BURR: I thank the chair. We will miss Steve Largent.
Sherron,
once you started to look for the problems, how long did it take you to identify the degree
of problems that existed in some of these transactions?
MS.
WATKINS: Actually not very long. I mean, I did know from the footnote that Enron had
recognized $500 million of revenue in 2000 from the Raptor hedging transaction. Five
hundred million is a significant number when you look at our net income for 2000.
As
soon as I discovered that the losses at Raptor were backstopped by Enron, and that's the
way the structure worked, I knew we had a very large problem.
REP.
BURR: Could anybody charged with a review of what took place in these partnerships have
missed it?
MS.
WATKINS: I don't think so. And I was highly alarmed that this had occurred, and allowed to
go on for so long.
REP.
BURR: Did you feel like the letter that you had sent to Mr. Lay really did lay out a
blueprint of what people should look at if they were outside concerns looking in at these
transactions?
MS.
WATKINS: Yes, I did.
REP.
BURR: Let me go to the Vinson and Elkins -- I think this was a preliminary outline that
they used that Mr.

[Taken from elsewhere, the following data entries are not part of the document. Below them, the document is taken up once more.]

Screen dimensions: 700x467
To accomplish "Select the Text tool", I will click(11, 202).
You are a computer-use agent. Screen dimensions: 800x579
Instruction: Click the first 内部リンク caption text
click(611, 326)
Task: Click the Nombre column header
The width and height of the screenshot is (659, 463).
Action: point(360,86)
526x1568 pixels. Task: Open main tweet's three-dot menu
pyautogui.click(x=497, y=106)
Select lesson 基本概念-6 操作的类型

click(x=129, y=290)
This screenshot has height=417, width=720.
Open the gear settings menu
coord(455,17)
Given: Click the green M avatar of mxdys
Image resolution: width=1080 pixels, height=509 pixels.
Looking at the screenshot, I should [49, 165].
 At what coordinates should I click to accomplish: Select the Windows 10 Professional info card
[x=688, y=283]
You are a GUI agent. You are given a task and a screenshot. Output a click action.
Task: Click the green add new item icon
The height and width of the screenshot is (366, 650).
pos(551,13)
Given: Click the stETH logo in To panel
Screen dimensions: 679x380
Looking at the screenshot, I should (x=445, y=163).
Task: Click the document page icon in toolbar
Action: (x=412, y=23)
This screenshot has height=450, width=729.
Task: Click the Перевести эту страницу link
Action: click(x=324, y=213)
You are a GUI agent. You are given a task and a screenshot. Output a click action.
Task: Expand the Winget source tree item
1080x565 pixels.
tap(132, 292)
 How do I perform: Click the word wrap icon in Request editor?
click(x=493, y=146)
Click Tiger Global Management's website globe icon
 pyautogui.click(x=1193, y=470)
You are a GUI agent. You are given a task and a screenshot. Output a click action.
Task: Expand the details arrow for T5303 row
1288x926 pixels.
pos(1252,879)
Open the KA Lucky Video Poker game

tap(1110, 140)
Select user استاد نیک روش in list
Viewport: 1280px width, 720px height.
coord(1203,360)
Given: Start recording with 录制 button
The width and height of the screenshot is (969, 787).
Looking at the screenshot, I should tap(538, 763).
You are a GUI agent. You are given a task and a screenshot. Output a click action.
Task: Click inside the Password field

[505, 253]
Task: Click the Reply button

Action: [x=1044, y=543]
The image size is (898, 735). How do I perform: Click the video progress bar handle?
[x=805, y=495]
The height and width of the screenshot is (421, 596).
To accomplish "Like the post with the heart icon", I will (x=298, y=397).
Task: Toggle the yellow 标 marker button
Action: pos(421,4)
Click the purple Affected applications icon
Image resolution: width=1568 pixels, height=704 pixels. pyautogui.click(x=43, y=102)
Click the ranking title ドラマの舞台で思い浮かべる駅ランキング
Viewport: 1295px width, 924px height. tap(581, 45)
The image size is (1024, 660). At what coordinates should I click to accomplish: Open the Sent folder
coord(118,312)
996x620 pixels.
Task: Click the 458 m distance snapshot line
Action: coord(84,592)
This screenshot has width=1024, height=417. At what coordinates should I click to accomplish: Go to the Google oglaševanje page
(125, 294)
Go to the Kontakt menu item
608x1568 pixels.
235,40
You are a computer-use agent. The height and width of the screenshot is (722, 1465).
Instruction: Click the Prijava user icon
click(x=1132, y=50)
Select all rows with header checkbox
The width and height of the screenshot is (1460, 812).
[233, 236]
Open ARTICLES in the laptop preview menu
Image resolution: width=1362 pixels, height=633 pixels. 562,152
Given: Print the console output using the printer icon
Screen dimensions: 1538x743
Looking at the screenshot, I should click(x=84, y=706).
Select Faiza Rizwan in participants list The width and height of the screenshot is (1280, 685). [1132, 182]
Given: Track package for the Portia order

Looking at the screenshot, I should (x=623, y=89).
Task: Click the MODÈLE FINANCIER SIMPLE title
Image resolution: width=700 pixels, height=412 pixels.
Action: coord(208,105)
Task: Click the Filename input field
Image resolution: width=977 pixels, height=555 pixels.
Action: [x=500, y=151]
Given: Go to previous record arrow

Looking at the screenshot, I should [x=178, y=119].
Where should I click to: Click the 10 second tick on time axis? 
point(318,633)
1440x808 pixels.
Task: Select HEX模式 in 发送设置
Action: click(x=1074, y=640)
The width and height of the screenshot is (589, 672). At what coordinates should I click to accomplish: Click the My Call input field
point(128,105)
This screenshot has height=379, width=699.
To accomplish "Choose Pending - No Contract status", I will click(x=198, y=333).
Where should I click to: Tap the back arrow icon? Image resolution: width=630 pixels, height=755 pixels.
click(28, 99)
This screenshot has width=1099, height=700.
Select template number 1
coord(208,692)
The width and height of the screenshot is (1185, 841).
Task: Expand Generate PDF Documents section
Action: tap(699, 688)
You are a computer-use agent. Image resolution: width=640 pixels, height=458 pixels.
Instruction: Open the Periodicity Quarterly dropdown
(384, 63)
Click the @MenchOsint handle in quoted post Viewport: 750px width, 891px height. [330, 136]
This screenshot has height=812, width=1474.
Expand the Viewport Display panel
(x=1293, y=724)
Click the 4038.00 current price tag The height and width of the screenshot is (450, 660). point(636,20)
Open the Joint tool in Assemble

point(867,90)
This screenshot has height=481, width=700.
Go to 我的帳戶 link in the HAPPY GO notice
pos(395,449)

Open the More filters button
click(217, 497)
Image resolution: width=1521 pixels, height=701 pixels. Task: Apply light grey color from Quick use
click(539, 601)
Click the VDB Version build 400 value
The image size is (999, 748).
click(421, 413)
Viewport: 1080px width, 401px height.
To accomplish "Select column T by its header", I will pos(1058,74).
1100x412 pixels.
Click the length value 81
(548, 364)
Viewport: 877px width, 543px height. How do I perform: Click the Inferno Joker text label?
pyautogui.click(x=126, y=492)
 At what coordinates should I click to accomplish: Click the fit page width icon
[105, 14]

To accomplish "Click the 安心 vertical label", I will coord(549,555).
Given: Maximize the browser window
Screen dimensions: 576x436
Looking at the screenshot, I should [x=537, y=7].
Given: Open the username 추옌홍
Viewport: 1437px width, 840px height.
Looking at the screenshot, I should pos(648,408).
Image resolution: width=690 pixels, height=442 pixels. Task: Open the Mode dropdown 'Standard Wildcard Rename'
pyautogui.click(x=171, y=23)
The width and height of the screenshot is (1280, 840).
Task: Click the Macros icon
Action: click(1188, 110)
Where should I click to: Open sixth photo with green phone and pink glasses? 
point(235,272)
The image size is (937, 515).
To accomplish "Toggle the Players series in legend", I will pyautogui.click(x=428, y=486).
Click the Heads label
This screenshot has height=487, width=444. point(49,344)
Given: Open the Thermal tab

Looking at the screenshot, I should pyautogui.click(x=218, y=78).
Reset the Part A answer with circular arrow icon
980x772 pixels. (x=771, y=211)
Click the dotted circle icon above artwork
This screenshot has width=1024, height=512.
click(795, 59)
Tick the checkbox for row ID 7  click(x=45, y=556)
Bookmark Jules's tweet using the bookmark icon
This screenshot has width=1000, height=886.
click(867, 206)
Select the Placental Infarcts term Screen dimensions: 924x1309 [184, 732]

Dingell just put in the record. It was used to discuss -- to be a
discussion graph with Mr. and Mr. Derrick. And specifically I want to go to item D,
caveats, first one. And in that it says, "No second guessing of accounting treatment
by AA." Interpret that for me, if you will.
MS.
WATKINS: That they did not want Vinson and Elkins to make any or give any opinions
regarding whether the accounting treatment was proper -- just assume that it was.
REP.
BURR: Let me move to your meeting with Mr. Lay I think on August 22nd. You said you spent
almost an hour. He seemed surprised by a lot of the things. But he made some commitments
to you he'd look into it, didn't he?
MS.
WATKINS: Yes, he did., REP. BURR: Having left that meeting, was there ever an exception
that Mr. Lay made relative to these accounting discrepancies that you raised, that he
wasn't going to look at those, but he might look at something else?
MS.
WATKINS: No, I understood that he was going to try to get to the bottom of my concerns.
REP.
BURR: Is there any way that what you shared with him could have been heard in a way that
you could do an independent review of these transactions, leaving out second-guessing
accounting treatment, and believe that you could fully understand what you had raised with
him?
MS.
WATKINS: No. The point is the accounting treatment. The point is the accounting
disclosures in the footnotes to the financial statements.
REP.
BURR: When you left that meeting with Ken Lay, did it ever cross your mind that they would
turn to somebody who already had a relationship with Enron, be it Vinson and Elkins or
Andersen, to actually do the review of their own work?
MS.
WATKINS: I didn't think they would choose V&E. I was slightly -- well, more than
slightly disappointed to find out that they subsequently did choose Vinson and Elkins to
conduct the investigation.
REP.
BURR: Did Mr. Lay stress with you that he would have a review done that was independent or
that was thorough?
MS.
WATKINS: He stressed that he would get to the bottom of it. He would look into my
concerns. He didn't really go into detail as to what he was going to do to do that.
REP.
BURR: I think that this discussion outlined for the meeting really lays out that no second
guessing accounting treatment by Arthur Andersen, no detailed transaction analysis. And it
seems that V&E was given very specific instructions: We need you to produce a report.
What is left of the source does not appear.